WHAT IS BEING ASKED:
Copy out the article below about the 911 location upgrade word for word, in full.

911 Upgrade Pinpoints Call Location - @ JEMS.com


911 Upgrade Pinpoints Call Location


 
 

Sandra K. Reabuck | | Tuesday, October 2, 2007


The guessing game for Cambria 911 dispatchers in pinpointing a cell-phone caller's location is coming to an end.

By early this month, all five companies offering cellular service in Cambria County will be "plugged in" so dispatchers will be able to locate emergency callers and send help quickly, said Carol Peretin, county 911 director.

Somerset 911 has had the pinpointing capability since March, Director David Fox said.

Quick response by police, fire and emergency medical services can mean the difference between life and death in situations such as a motorist hurt in a highway wreck or a deer hunter wounded in the woods.

Until now, the Cambria center could locate only which tower was providing the caller's service; the caller had to describe their location.

But a $2.6 million equipment upgrade has made it possible for dispatchers to determine the caller's precise location within 15 seconds, Peretin said.

(Dataset entries)
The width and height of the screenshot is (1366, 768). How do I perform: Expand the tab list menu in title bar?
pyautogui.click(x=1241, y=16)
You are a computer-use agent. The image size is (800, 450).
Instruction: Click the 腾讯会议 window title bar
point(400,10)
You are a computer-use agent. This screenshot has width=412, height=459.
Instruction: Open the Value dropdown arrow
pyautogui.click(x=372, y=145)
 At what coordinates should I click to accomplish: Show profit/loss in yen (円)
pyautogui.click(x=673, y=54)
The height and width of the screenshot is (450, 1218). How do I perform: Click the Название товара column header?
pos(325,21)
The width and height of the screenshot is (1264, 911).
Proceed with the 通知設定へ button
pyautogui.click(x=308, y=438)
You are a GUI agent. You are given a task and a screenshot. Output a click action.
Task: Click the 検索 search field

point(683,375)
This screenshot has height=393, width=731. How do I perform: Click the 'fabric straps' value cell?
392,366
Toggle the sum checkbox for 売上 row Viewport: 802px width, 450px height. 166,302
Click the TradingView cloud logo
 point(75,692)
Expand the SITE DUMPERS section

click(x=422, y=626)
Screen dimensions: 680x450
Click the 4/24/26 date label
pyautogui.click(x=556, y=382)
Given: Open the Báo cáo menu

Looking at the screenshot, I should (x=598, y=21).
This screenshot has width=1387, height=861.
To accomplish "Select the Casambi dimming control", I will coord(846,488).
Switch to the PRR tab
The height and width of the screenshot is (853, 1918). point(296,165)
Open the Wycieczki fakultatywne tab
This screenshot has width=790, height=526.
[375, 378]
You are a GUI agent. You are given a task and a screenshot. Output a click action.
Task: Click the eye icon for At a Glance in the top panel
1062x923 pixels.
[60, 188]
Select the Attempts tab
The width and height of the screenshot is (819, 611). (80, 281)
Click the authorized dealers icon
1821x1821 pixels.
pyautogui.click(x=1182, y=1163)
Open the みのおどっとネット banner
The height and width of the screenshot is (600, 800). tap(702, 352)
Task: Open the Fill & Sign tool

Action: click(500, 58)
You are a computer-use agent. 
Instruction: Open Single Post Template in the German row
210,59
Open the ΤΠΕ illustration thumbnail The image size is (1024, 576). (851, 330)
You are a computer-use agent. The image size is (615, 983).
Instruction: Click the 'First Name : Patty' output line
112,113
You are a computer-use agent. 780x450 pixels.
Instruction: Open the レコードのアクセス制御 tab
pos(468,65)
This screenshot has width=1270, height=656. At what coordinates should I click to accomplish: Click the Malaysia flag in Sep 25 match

RESULT OF THIS EXERCISE:
911 Upgrade Pinpoints Call Location - @ JEMS.com


911 Upgrade Pinpoints Call Location


 
 

Sandra K. Reabuck | | Tuesday, October 2, 2007


The guessing game for Cambria 911 dispatchers in pinpointing a cell-phone caller's location is coming to an end.

By early this month, all five companies offering cellular service in Cambria County will be "plugged in" so dispatchers will be able to locate emergency callers and send help quickly, said Carol Peretin, county 911 director.

Somerset 911 has had the pinpointing capability since March, Director David Fox said.

Quick response by police, fire and emergency medical services can mean the difference between life and death in situations such as a motorist hurt in a highway wreck or a deer hunter wounded in the woods.

Until now, the Cambria center could locate only which tower was providing the caller's service; the caller had to describe their location.

But a $2.6 million equipment upgrade has made it possible for dispatchers to determine the caller's precise location within 15 seconds, Peretin said.